BitTorrent Tracker Protocol

Yesterday I got some free time and I thought I would complete another piece from BitTorrent protocol. In order to download a torrent, you need to communicate with the tracker and get a list of computers that are also downloading the torrent you are interested in.

Tracker is an HTTP service that responds to GET requests. Our request includes statistics about us that helps the tracker keep metrics about the torrent. The response from the tracker includes a peer list and some basic statistics about the torrent. Specs are at theory.org and I used torrents from ubuntu distribution for the tests.

(ns tracker
  (:use :reload-all bencode)
  (:use clojure.test)
  (:import (java.security MessageDigest)
           (java.io FileInputStream File 
                    BufferedReader InputStreamReader ByteArrayInputStream)
           (java.net URL)))

(def peer-id "ABCDEFGHIJKLMNOPQRST")
(def port-in 6881)
(def peer-list-size 100)

Replace the function below with the ones in bencode implementation.

(defn- decode-map [stream] 
  (let [list (decode-list stream)] 
    (with-meta 
      (apply hash-map list) 
      {:order (map first (partition 2 list))})))

(defn- encode-dictionary [dictionary stream]
  (.write stream (int \d))
  (doseq [item (if (nil? (meta dictionary)) 
                 (keys dictionary)(:order (meta dictionary)))]
    (encode-object item stream)
    (encode-object (dictionary item) stream))
  (.write stream (int \e)))

The only difference with this one and the original is we keep the order keys are read as meta data.
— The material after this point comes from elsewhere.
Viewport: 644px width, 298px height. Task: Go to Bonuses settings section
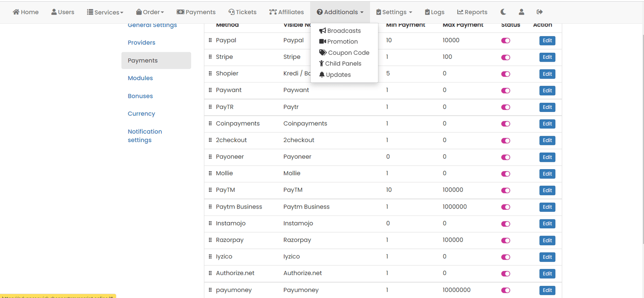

The during encoding we encode according to the order we read them, that way we get the original torrent file back which will have a correct SHA1 hash. If you don't do this, map iteration order will be different than the original and different hash will be calculated.
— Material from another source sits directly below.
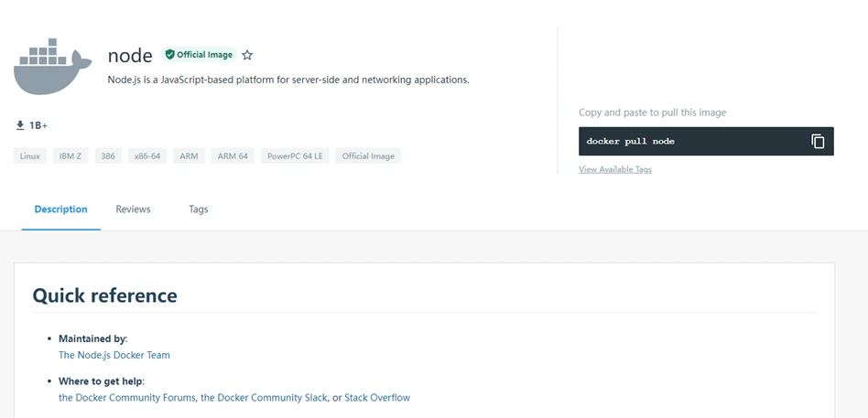Go to the Stack Overflow link

377,398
Most important part of the request is the info hash part which identifies which torrent we are interested in. It is the SHA1 hash of the info dictionary not the whole file, in its bencoded form. That is the reason we need to keep the order, same as the torrent file, if you mess up the order hash will change.

(defn calc-info-hash [torrent]
  (let [info (encode (torrent "info"))
        sha1 (MessageDigest/getInstance "SHA1")
        hash (.toString (BigInteger. (.digest sha1 info)) 16)
        pad (- 40 (count hash))]
    (str (apply str (take pad (repeat "0"))) hash)))

We are encoding the info dictionary using original order, then calculate the SHA1 hash. SHA1 hash is a byte array to turn it in to hex, I used the BigInteger class, there are lots of ways to do this I went with the simplest. Pad the begging with 0s if it is less then 40 chars long. Result is a hash such as the following,

3e427a0a9d4826e76cd5363a004b2fa6baca1853

If you don't pay attention to the spec and send this directly to tracker you will get an error this should be in URL Encoded form. Padding every two chars with % sign also doesn't work, been there done that don't waste your time. Any hex in the hash that corresponds to a unreserved character should be replaced,

a-z A-Z 0-9 -_.~

Partition the hex in to chunks of two and check if the hex corresponds to any of these values, if they do replace them with the unreserved char,

(defn url-encode [hash]
  (apply str
         (map (fn [[a b]] 
                (let [byte (BigInteger. (str a b)  16) ]
                  (if (or (and (>= byte 65) (<= byte 90)) ; A-Z
                          (and (>= byte 97) (<= byte 122)) ; a-z
                          (and (>= byte 48) (<= byte 57)) ; 0-9
                          (= byte 45) (= byte 95) (= byte 46) (= byte 126))
                    (char byte) (str "%" a b)) )) (partition 2 hash))))

So that a hash such as,

123456789abcdef123456789abcdef123456789a

becomes,

%124Vx%9a%bc%de%f1%23Eg%89%ab%cd%ef%124Vx%9a

notice that hex 34 became 4 which is what it is in ASCII. You can test the correctness of your hashes using the tracker url but don't request from announce request from file,

http://some.tracker.com/file?info_hash=hash

If you get a torrent back that means you have the correct hash.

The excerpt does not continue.